* [本文]

人間味のある会社文化にしたいと思った背景

事業

大学卒業後、最初の約4年間はTHE日系企業で、次の4年間はTHE外資系企業で働きました。

その両方の会社での勤務経験によって、今の自分の「働き方」、目指したい企業文化が形成されてきたんだろうなと感じます。

Work hardな部分は両者から、礼儀作法上下関係的な部分はTHE日系企業から、プロフェッショナリズムはTHE外資系企業から。

では、人間味のある会社文化にしたいと思ったのはどちらの影響を受けたのか。

 

より強く印象に残っているのはTHE外資系企業からでした。

 

それは、反面教師的な意味合いではなく、
その会社を好きになる大きな要因であるくらい素敵なところでした。

 

THE外資系企業というと、
「ある日突然別室に呼ばれて、戻ってきたら荷物まとめて出ていく」という、
主に退職にまつわるとてもドライなイメージがあります。

実際に、「Up or Out(昇進か、退職か)」文化は存在します。
求められるのは「結果(付加価値)」であり、その「過程(努力量)」は評価されません。

 

でも、とても人間的な会社だなぁ、という実感があります。
イメージとのギャップによる効果もありますが、
日本企業よりよほど家庭的で、人間味に溢れていました。

仕事の時にメンバーの成長をお互いが支えあっているという抽象的なものや、
アラムナイネットワークが充実していて今も頻繁に会うといった話もありますが、
いくつか心に残っているエピソードがあります。

 

子どもの出産や家族行事は最優先

THE日系企業にいた時は、
先輩たちがそこまで出産に立ち会っているという印象がありませんでした。

* [やるべきこと]
1 - 会社文化についての本文で、「Work hardな部分は」で始まる文に挙げられている働き方の要素をすべて書き出し、それぞれどの会社から来たものかを添えなさい。
2 - 会社文化についての本文を、最後の文の後から書き継ぎなさい。

* [データ部分]
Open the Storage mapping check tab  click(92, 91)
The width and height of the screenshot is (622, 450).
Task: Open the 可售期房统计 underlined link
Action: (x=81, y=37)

* [解答]
1 - Work hardな部分は、両方の会社から来ている。礼儀作法や上下関係的な部分は、THE日系企業から来ている。プロフェッショナリズムは、THE外資系企業から来ている。

2 -
統計とったことないですけど、感覚値5割くらい?そんななかった気もします。
単身赴任の人もいれば、里帰り出産、お客様ま優先…そんな空気がありました。

でも、THE外資系企業では、
希望する人はほぼ出産に立ち会っていました。

「忙しくて普段あまり家庭にいない分、要所(出産)は抑えておかないと」

そんなことを冗談で言っているリーダーもいましたが、
人生の大事な瞬間に立ち会えるよう、
どんなに忙しくても仕事をチーム全体で支えあう、そんな文化がとても好きでした。

 

出産に限らず、夏休みの日程を調整しようとしていた時のこと。

どうも仕事の山が抜けそうで、抜けない、
しかもいつ炎上するかもわからない、そんな日々が続いていました。

彼女(今の妻)と旅行に行く予定で、休みを合わせようとしてたけど、身動きが取れない。

最終的に出たリーダーからの結論は、
「○○日~○○日で休む方向で、旅行の計画を立ててもいい。
最悪炎上して休めなくなったら、旅行のキャンセル料は持つから」というもの。

斬新でした。

まぁ結局問題なく、そのタイミングで休めて旅行に行けたのですが、
「PC持っていくんで何かあったら連絡ください」って言ったら、
「PCは置いてけ。やすむときはやすめ。PCなくしたらどうするんだ」と。

PCなんて四六時中携帯している人々だし、なくすリスクなんて考えてないだろうけど、
完全に休めるようにと気を遣ってくれたぶっきらぼうな優しさも嬉しく感じました。

 

会社のイベントでもSO(Significant Other:配偶者や恋人等)同伴行事が多く、
会社が忙しすぎる分、挽回するべく家庭的な一面も強く持っていました。

 

震災後に駆けつけてきたCEO

2011年3月11日。
東日本大震災があった時、THE外資系企業で働いていました。

津波の映像が日々流れ、第一原発は危険な状況。
多くの外国人はあの時日本を離れていきました。

地震の直後から、海外の役員たちから日本の社員全員あてにメッセージが飛んできました。

「大丈夫か?俺たちがついているから安心しろ。」

細かい内容は覚えていませんが、そんなメッセージがたくさん来てました。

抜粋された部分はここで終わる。